## Prompt
Check each line of the data for "agent" and select those that have it.

## Input
★ ★ ★ ★ ★ ★ ★
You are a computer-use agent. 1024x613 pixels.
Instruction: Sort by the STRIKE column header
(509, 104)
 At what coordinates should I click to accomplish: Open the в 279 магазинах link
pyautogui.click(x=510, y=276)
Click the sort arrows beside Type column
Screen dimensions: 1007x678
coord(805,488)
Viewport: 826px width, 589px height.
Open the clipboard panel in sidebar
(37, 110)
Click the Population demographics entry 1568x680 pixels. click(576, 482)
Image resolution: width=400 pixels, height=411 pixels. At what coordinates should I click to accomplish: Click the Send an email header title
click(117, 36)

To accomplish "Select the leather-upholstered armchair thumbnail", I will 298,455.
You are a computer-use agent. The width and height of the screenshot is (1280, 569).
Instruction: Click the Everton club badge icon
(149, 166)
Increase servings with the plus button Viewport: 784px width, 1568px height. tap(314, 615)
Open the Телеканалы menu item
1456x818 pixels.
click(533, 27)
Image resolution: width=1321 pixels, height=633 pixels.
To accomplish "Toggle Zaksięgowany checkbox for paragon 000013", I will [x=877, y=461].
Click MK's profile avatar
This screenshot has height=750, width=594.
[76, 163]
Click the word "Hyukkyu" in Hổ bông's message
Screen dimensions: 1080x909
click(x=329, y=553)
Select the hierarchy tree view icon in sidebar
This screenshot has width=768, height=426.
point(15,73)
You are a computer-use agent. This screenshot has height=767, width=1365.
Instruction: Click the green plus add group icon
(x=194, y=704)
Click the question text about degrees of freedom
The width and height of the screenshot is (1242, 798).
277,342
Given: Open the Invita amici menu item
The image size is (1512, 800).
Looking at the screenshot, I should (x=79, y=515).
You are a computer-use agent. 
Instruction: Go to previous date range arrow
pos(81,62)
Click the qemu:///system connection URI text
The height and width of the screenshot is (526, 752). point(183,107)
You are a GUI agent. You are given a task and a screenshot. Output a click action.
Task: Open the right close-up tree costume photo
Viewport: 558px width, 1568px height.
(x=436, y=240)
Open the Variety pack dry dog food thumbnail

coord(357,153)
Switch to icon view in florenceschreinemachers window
★ ★ ★ ★ ★ ★ ★
## Answer
You are a computer-use agent. 1024x613 pixels.
You are a computer-use agent. The width and height of the screenshot is (1280, 569).
You are a computer-use agent. This screenshot has height=767, width=1365.
You are a computer-use agent. 
You are a GUI agent. You are given a task and a screenshot. Output a click action.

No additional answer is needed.